WHAT YOU WILL DO -
(1) Answer these questions from the article on employee engagement and ISO 15189:
(a) What does ISO 15189:2007 provide?
(b) What does the article call the lab's most critical resource?
(c) According to the final paragraph, what does implementation of the QMS structure require?
(2) Extend the article on employee engagement and ISO 15189 past its final paragraph.

Employee engagement vital to ISO 15189 success By Lisa M. Walters, PhD, MBA, MT(ASCP)SBB, SSGB

May 1, 2011

Washington report

Employee engagement vital to ISO 15189 success

By Lisa M. Walters, PhD, MBA, MT(ASCP)SBB, SSGB

Q uality is everyone’s responsibility, but organizations with quality-management systems (QMS) still tend to surrender all quality issues to one department, even while QMS is expected to engage all staff members within the day-to-day work of the organization toward that higher quality goal.

ISO 15189:2007 provides the particular requirements for quality and competence in the medical laboratory.1 Each clause within the standard provides systems which are built on processes which are, in turn, comprised of tasks. Records and data provide evidence of implementation in term of these requirements. To that end, the standard is sustained by establishment and continual improvement of standard policies, procedures, and protocols.

To be robust, this framework must be consistently implemented by the lab’s most critical resource: humans. And therein lies the problem. People, by nature, exhibit a great deal of variation. As a result, a whole bunch of folks are difficult to control. Thus, it is easier to put the QMS reins into a limited number of hands — like one department or one person.

Unfortunately, limited control usually means limited knowledge, as information that may be vital to the QMS might be lost or disregarded by those that are not part of the “Q club.” You want staff members to fully implement ISO 15189 on their own, without the signage reading, “Not my job; take it to the quality department.”

How can you get everyone on board with ISO 15189? QMS structure requires implementation, and that implementation requires engagement.

[Stored records]
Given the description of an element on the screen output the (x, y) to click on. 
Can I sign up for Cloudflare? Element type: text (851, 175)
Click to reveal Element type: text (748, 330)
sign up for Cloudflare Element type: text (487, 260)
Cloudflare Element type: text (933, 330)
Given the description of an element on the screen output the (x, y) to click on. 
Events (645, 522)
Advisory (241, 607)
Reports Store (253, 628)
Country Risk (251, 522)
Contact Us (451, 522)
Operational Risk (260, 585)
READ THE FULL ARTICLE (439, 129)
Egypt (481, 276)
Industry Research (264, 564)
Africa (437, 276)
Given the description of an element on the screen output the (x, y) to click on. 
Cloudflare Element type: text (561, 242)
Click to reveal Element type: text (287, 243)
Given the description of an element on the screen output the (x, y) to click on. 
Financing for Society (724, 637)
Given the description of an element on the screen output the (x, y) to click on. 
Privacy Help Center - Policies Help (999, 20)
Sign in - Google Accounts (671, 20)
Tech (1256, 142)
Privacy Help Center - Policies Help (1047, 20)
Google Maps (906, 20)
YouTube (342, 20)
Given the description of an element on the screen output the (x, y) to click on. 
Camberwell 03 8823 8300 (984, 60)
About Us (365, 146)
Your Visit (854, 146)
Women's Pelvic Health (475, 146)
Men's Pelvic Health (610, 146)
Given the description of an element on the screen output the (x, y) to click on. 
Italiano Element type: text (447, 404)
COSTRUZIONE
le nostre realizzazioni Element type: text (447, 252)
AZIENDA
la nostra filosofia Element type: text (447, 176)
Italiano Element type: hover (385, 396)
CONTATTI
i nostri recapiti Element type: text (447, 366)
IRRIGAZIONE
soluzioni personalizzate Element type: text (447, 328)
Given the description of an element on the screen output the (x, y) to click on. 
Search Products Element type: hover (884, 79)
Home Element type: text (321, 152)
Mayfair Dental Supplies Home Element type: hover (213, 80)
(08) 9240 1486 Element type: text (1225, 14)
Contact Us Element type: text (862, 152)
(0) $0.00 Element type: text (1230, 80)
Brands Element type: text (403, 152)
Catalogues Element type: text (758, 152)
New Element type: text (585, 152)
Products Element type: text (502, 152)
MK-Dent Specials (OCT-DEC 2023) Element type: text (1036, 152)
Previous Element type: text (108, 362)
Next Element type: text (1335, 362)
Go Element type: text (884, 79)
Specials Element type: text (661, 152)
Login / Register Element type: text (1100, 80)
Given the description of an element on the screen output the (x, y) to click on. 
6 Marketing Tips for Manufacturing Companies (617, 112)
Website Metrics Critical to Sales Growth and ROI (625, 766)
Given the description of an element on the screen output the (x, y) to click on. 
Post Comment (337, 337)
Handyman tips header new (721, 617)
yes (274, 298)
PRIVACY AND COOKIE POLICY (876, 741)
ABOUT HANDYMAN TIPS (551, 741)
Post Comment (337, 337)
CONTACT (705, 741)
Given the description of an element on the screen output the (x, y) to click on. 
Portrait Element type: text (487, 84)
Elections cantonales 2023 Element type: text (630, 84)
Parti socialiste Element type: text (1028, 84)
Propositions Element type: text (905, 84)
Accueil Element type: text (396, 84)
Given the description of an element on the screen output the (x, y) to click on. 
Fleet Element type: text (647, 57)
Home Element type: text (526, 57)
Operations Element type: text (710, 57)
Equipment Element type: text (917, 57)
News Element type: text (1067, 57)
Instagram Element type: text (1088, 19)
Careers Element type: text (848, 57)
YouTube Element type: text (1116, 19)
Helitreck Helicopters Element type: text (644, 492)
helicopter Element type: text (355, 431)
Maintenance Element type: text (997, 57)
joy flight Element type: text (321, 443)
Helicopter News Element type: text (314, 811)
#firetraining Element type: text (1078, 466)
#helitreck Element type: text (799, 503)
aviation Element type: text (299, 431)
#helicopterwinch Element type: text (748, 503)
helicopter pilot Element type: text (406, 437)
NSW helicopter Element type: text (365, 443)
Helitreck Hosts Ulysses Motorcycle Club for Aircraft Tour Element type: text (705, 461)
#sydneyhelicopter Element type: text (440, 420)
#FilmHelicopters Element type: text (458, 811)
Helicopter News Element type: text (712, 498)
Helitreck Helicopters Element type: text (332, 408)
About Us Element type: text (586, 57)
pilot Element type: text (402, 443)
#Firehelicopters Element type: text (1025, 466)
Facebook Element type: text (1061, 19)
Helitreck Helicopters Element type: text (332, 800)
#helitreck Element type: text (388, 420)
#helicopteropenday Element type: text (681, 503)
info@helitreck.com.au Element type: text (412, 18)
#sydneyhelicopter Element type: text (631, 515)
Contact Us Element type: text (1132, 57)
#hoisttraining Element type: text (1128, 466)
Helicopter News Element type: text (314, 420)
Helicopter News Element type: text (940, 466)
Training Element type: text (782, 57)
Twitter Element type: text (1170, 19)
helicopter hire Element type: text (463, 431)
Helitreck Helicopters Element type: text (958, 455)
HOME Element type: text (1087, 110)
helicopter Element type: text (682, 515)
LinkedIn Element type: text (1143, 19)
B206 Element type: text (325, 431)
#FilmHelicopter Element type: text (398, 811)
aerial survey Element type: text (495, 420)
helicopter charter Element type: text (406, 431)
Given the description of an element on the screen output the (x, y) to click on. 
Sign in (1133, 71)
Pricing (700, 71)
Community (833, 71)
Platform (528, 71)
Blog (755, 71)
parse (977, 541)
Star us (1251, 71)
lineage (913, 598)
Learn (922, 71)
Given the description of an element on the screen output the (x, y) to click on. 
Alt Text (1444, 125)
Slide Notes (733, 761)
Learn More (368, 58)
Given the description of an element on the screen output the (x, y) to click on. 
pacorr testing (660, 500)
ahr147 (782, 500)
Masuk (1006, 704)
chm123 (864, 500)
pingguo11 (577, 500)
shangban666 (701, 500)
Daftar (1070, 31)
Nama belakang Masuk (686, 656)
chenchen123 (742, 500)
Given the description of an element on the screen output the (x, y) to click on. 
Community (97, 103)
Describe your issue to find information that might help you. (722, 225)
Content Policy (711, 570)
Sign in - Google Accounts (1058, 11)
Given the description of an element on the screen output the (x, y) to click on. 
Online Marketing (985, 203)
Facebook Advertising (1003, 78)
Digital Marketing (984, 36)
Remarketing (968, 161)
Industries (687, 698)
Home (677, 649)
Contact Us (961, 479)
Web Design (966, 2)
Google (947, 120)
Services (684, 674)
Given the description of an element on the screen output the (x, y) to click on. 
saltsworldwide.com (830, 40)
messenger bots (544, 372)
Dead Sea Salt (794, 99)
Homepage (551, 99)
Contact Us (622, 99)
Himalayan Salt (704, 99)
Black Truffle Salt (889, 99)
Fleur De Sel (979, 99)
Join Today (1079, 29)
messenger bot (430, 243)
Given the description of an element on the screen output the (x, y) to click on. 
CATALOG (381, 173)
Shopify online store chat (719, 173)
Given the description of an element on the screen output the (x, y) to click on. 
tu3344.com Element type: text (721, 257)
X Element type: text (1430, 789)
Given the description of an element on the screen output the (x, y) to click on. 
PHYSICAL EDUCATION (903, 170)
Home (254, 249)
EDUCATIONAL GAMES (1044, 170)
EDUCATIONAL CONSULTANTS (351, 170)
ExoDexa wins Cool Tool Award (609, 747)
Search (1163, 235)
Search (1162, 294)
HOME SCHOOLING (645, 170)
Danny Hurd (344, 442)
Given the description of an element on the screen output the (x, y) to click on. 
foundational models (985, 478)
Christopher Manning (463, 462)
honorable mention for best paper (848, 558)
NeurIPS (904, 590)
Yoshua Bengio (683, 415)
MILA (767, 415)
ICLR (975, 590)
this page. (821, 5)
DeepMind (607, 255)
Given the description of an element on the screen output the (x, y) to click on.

ANSWERS PROVIDED -
(1)
(a) The particular requirements for quality and competence in the medical laboratory.
(b) Humans.
(c) Engagement.

(2)
Engagement is more than work satisfaction or loyalty. Engagement is passion and commitment, a willingness to go beyond the day-to-day by investing oneself and one’s discretionary effort to help the employer succeed.2 This sounds a bit like an engagement of the heart, does it not? It helps to think that you do not marry someone just because you are satisfied with him or her; you marry when you are willing to invest your time, energy, and self into another’s goals. When you think of it that way, engagement is even more than commitment, because engagement is more action-oriented, resultant from passion.

Engagement can be thought of in terms of trait engagement, state engagement, and behavioral engagement.3 Trait engagement is part of you like a proactive personality. Trait engagement is an antecedent of state engagement, which represents the psychological state of engagement, manifested as energy or absorption in work. The result of state engagement is behavioral engagement, and that is really where the rubber hits the road. Behavioral engagement is the discretionary work performed; it is the work we would like to see staff undertake as part of QMS implementation. Critical to these dimensions of engagement are work attributes, leadership, and trust.3

Work attributes include challenging and important work, and work autonomy. Transformational leadership is visionary, challenging people to achieve the exceptional.4 It inspires, and it provides clear expectations, fairness, recognition of exceptional behavior, and realization of existing staff competencies.

Trust is a fragile but necessary component. Lack of trust equals no engagement, and no sustainable ISO 15189. The primary responsibility of building trust is on management.4 Trust means openness, honesty, two-way communication, willingness to be influenced, and willingness to change if necessary. Trust “encourages self-control, as opposed to control through direct supervision.”4

Prior to beginning accreditation processes, explore how engaged you really are. Consultants may advise you to gap the lab to ISO 15189 to begin the accreditation process. Instead, try to first analyze the engagement gap. By identifying gaps and then improving those engagement conditions, there is a better chance of successfully deploying and sustaining not only ISO 15189 but other initiatives as well.

By understanding the role of engagement in organizational initiatives, not only will ISO 15189 elevate the lab to a new level of quality, but also everyone just may want to be a part of it.

References

  1. International Organization for Standardization. ISO 15189: 2007. Particular requirements for quality and competence. International Standard. Geneva. Published April 1, 2007.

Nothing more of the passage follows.